* _Exercise_: Can you reproduce, word for word, the stretch of the Larry Hogan profile from "Hogan is a loner, a" through "in Prince George's."?

* _Text shown_:
-- start --

So at age 8, Larry Hogan began living in Brookland, a pleasant Washington neighborhood off Michigan Avenue NE, which was then all white and which is today mostly black, a neighborhood then and now comfortable and respectable but not fashionable. He worked while he went to college and law school, got a master's degree (thesis subject: public relations aspects of public utility rates) and did course work for a PhD. When the FBI brought him back to Washington, he moved to Prince George's County, and since 1967 has lived in a house off Central Avenue between Seat Pleasant and the Beltway -- an area whose large undeveloped parcels of land give it a rural look and the large majority of whose residents are black.

Hogan had become a Republican by 1960, abandoning his father's party without regret: "I was more comfortable with what Nixon was saying." His political activity took on a familiar pattern: working against the ins. As a Goldwater supporter, he fought the small Prince George's Republican establishment, and won in 1964. Two years later, he took on the dominant Prince George's Democratic machine and came within 4 percent of ousting the incumbent congressman; in 1968, he won the seat. He wanted to challenge Gov. Marvin Mandel in 1974, but lost the Republican primary; he beat the Prince George's Democrats in 1978 when he ousted County Executive Winfield Kelly. His proudest achievement of the last four years was to increase the number of blacks in the Prince George's police department from 68 to 138 and vastly improve relations between the police and black residents.

Hogan is a loner, a man who does not follow the usual political patterns. He is a Republican who lives in a black neighborhood, an FBI agent who thought of himself as a writer, a junior member of the House District of Columbia Committee who was a favorite of segregationist Chairman John McMillan (D-S.C.) and who has worked hard to increase the number of black police in Prince George's.

-- end --

* _Data section_:
-- start --

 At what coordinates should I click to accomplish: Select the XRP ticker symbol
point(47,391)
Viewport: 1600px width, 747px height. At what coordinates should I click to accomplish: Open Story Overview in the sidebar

-- end --

* _Solved problem_:
Hogan is a loner, a man who does not follow the usual political patterns. He is a Republican who lives in a black neighborhood, an FBI agent who thought of himself as a writer, a junior member of the House District of Columbia Committee who was a favorite of segregationist Chairman John McMillan (D-S.C.) and who has worked hard to increase the number of black police in Prince George's.